--- TEXTO SELECCIONADO ---

De modo que los teóricos de la síntesis se abocaron con naturalidad creciente a extrapolar datos de sus modelos matemáticos para bosquejar el perfil morfológico ideal de la evolución, mientras relegaban los fósiles a los museos como objetos ambiguos, expuestos para convencer de la realidad de la evolución. La discusión sobre las discontinuidades del registro fósil quedó relegada, hasta que en los ’70 dos paleontólogos norteamericanos, Stephen Jay Gould y Niles Eldredge, la reavivaron al intentar explicarla en términos evolutivos.
En 1972 Eldredge y Gould publicaron el primero de una serie de trabajos que darían lugar a la Teoría del equilibrio puntuado y que despertarían críticas feroces. Lo que pretendían era, simplemente, imaginar un mecanismo de surgimiento de las especies extintas que diera cuenta de la discontinuidad del registro fósil.
Las ideas de Eldredge y Gould eran la aplicación a las especies extintas de las ideas del biólogo alemán Ernst Mayr sobre el surgimiento de las especies modernas. Para definir su concepto biológico de especie en las poblaciones modernas, Mayr utilizaba el criterio del aislamiento reproductivo. Un caballo y un burro pertenecen a especies distintas porque el resultado de su cruza es estéril; aun cuando la morfología indica que proceden de antepasados comunes, están reproductivamente aislados. Siempre que exista ese aislamiento se puede hablar de especies separadas.
Mayr afirmaba también que el proceso más común que da origen a las especies modernas no implicaba la transformación total de una especie antigua en una nueva (la anagénesis) sino que ocurría por cladogénesis, es decir, por una bifurcación en el árbol evolutivo. La formación de una nueva especie ocurría, explicaba Mayr, cuando un grupo minoritario quedaba geográficamente aislado del grupo principal.
El nuevo entorno y la reserva restringida de genes –los ejemplares aislados eran pocos– aceleraban el proceso evolutivo y facilitaban la formación de una especie nueva. Sin embargo, una vez configurada, la nueva especie podía ser tan estable como la primera, y hasta volver a ocupar el lugar que ocupaba la especie ancestral. Mayr llamó al proceso “especiación peripátrica”.
Mayr explicaba también que aunque la especiación peripátrica era la más común en la naturaleza, la frecuencia con que ocurría dentro de una especie era muy baja. A lo largo de la historia de su desarrollo una especie podía producir alguna especie hija –una o dos, digamos– o ninguna. Además, el período de transición entre la especie ancestral y la especie hija era pequeño comparado con el período de existencia de una especie particular, como si existiera una suerte de inercia, una resistencia al cambio, en la población ancestral, que no existía en el grupo reducido, expuesto a condiciones distintas.
Pensemos en un ejemplo. Los caballos existen en una región determinada durante cientos de miles de años. En algún momento, una barrera natural aísla a un grupo reducido de caballos del grupo principal. Aislados, prosperan algunos miles de años, durante los cuales se convierten en burros. Cuando los burros vuelven a encontrarse con los caballos, porque la barrera natural que los aislaba desapareció, encuentran que existe ahora una barrera reproductiva: se ha producido la división de las especies, la especiación peripátrica.

---

• EJERCICIOS PROPUESTOS:
1. Según el texto sobre la especiación, ¿qué criterio usaba Mayr para definir su concepto biológico de especie?
2. Cita literalmente el pasaje del texto sobre la especiación que empieza en las palabras "En 1972 Eldredge" y termina con "del registro fósil.".
3. Prolonga el texto sobre la especiación a partir de su última oración.

--- EXTRACTO DE DATOS ---

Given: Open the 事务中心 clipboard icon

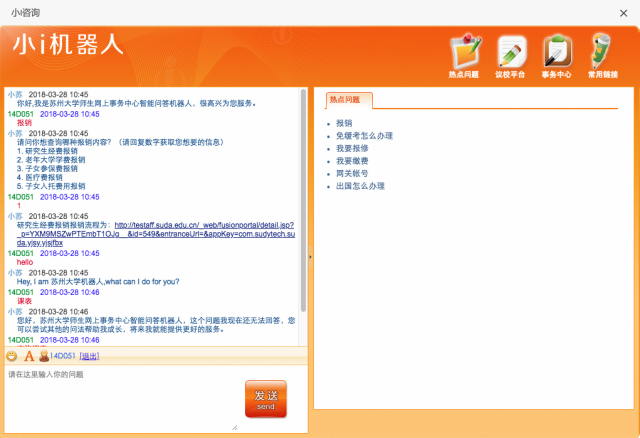Looking at the screenshot, I should pyautogui.click(x=556, y=50).
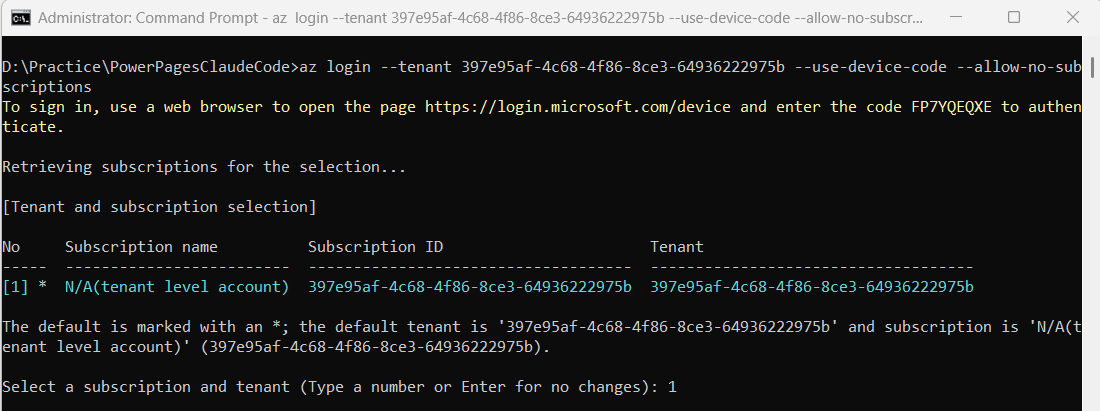Click the "Retrieving subscriptions for the selection..." line

[x=204, y=167]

---

• SOLUCIONES:
1. El criterio del aislamiento reproductivo.

2.
En 1972 Eldredge y Gould publicaron el primero de una serie de trabajos que darían lugar a la Teoría del equilibrio puntuado y que despertarían críticas feroces. Lo que pretendían era, simplemente, imaginar un mecanismo de surgimiento de las especies extintas que diera cuenta de la discontinuidad del registro fósil.

3.
Eldredge y Gould postularon que, en el caso de las especies extinguidas, las cosas habían ocurrido de un modo similar. Que la paleontología podía, debía, inspirarse en la biología. Así, propusieron que las especies fósiles también habían surgido por especiación peripátrica y se preguntaron qué debería mostrar el registro fósil en ese caso. La respuesta era previsible: lo que mostraba.
En cualquier terreno, los paleontólogos deberían encontrar restos fósiles de grandes poblaciones centrales, más o menos estáticos, iguales a sí mismos durante cientos de miles de años (los caballos del ejemplo), y luego, inopinadamente, verían quizás aparecer restos fósiles de una especie nueva (los burros del ejemplo), descendiente de la anterior, que aparecía por migración desde la región periférica en la que había evolucionado.
El esquema explicaba la dificultad para encontrar formas intermedias entre las especies: la evolución de caballo a burro había ocurrido en una zona periférica y en un tiempo relativamente corto. Las formas intermedias existían, sin duda, en la zona periférica en que había ocurrido la evolución, pero encontrarlas era extremadamente improbable, dada la velocidad a la que se producía el evento, la zona geográficamente limitada en la que ocurría, y lo exiguo de la población.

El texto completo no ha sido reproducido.